## [Supplied records]
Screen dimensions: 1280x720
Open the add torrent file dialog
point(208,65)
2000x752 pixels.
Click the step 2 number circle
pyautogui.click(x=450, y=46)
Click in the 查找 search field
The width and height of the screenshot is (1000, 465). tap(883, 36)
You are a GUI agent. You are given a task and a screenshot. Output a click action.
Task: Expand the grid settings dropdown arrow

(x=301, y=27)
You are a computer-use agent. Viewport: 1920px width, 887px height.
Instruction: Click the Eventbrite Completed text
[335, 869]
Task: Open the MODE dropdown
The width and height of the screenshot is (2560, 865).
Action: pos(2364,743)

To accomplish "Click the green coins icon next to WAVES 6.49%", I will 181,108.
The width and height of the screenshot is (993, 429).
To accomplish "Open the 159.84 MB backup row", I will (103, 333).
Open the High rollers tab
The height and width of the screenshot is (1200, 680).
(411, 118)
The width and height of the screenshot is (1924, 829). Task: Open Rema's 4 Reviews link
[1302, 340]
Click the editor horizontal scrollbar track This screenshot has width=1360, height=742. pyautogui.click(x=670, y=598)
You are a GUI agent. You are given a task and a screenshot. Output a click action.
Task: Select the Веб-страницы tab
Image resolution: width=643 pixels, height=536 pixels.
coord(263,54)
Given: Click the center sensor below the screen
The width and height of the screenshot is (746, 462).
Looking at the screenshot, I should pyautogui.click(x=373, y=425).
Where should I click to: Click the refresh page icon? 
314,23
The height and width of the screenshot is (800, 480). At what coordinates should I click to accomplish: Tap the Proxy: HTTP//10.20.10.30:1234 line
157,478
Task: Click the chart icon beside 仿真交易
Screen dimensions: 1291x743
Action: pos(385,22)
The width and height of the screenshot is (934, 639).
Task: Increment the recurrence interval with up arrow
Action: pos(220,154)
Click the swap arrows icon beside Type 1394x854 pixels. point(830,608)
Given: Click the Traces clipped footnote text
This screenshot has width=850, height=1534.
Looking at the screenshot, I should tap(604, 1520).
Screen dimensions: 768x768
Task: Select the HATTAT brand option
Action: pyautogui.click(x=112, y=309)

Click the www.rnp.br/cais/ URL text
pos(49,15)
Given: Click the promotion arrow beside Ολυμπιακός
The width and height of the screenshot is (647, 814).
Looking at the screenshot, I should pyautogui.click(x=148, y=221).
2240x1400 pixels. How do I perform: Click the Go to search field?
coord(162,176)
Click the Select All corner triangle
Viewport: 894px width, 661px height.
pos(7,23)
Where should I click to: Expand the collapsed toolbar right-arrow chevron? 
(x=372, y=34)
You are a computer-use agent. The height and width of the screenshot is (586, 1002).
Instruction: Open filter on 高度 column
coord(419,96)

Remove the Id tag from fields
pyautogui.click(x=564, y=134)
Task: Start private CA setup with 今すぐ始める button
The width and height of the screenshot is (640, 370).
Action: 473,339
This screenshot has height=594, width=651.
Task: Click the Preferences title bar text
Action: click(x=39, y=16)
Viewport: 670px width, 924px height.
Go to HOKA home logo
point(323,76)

## [Work to be completed]
All lines from the listing above that include "computer" should be shown.

## [Answer to the exercise]
You are a computer-use agent. Viewport: 1920px width, 887px height.
You are a computer-use agent. The height and width of the screenshot is (586, 1002).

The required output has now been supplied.